In any case, this overview shows that digital humanities in the Netherlands indeed has gained mass and momentum over the last decade. A number of special issues of renowned Dutch humanities journals[62] can also be taken as an indicator of that momentum. It is still early to judge, but it seems reasonable to assume that digital methodology in the humanities is around to stay. That, however, is not to state that digital humanities as a discipline proper is here to stay. This is one of the main unresolved issues surrounding digital humanities: is it a field in its own right or does it signify a change or expansion of the methodological paradigm? For the moment we lean toward the latter position. Sure enough there will be a generation, maybe even two, of researchers that will deem digital humanities as their native field. But the digital is not something that stands next to what we know and who we are. Rather the digital permeates all aspects of humanistic culture and behavior. This calls for a very deep reorientation on what humanities as a field is, or what its role is in a ubiquitously digital society.[63] As such, eventually the digital will also find its seamless integration in the methodology of humanities proper.
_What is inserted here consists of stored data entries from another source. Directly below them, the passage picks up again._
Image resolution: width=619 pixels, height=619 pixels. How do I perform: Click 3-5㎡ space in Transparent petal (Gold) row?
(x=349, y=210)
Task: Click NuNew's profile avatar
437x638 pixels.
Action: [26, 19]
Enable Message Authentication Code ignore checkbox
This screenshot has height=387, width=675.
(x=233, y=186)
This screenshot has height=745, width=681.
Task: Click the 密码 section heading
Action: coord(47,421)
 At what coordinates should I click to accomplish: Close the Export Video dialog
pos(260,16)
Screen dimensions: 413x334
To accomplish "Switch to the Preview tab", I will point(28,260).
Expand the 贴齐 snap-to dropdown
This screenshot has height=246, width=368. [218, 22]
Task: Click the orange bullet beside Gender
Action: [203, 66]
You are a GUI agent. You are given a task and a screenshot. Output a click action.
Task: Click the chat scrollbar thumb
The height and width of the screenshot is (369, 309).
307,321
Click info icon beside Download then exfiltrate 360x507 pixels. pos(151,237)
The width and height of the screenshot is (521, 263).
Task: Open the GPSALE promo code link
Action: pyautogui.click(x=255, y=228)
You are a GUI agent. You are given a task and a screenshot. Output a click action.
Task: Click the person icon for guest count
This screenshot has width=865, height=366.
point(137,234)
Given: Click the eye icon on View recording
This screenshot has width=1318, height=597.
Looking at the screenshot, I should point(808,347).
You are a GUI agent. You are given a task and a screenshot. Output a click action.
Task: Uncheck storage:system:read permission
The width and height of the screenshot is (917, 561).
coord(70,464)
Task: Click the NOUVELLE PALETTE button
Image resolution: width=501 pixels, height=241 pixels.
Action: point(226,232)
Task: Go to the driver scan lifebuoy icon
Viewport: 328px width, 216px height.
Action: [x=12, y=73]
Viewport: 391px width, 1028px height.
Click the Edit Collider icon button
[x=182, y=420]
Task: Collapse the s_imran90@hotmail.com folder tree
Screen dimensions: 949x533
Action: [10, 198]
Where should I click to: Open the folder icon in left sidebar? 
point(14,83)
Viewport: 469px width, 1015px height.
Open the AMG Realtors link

What form this integration takes is currently very much a topic of debate, most certainly so in the Netherlands. In his inaugural address Rens Bod has proposed – in accordance with the theme of his 2013 monograph – that digital humanities is effectively a remarrying of humanities methodology with scientific method to form a successor to ‘Humanities 1.0’.[64] Bod proposes an empirics of pattern searching in big data that should underpin any inference in humanities research. His views certainly have not met with universal acclaim.[65] We also for the moment are not convinced that such a ‘naive empiricism’[66] would be appropriate for a field that has a strong hermeneutic tenet reaching back several centuries. Indeed we expect humanities methodology to experience dramatic changes towards the digital in the next decade. However, these changes shall in all likelihood be negotiated in a deep dialogue between humanities and computer science[67] and not by a simple overriding of humanities methodology by the quantitative empirics of the so-called hard sciences. Rather we expect that we will see a remediation of hermeneutic methods through ‘next gen’ computer logic and languages as a new generation of humanities researchers will embrace coding as a native form of expression for their research. The days when contact between humanities researchers and digital humanists was limited to cases of floppy discs gone bad are long over. Indeed, we expect the distinction between the two to become increasingly blurred and, eventually, meaningless.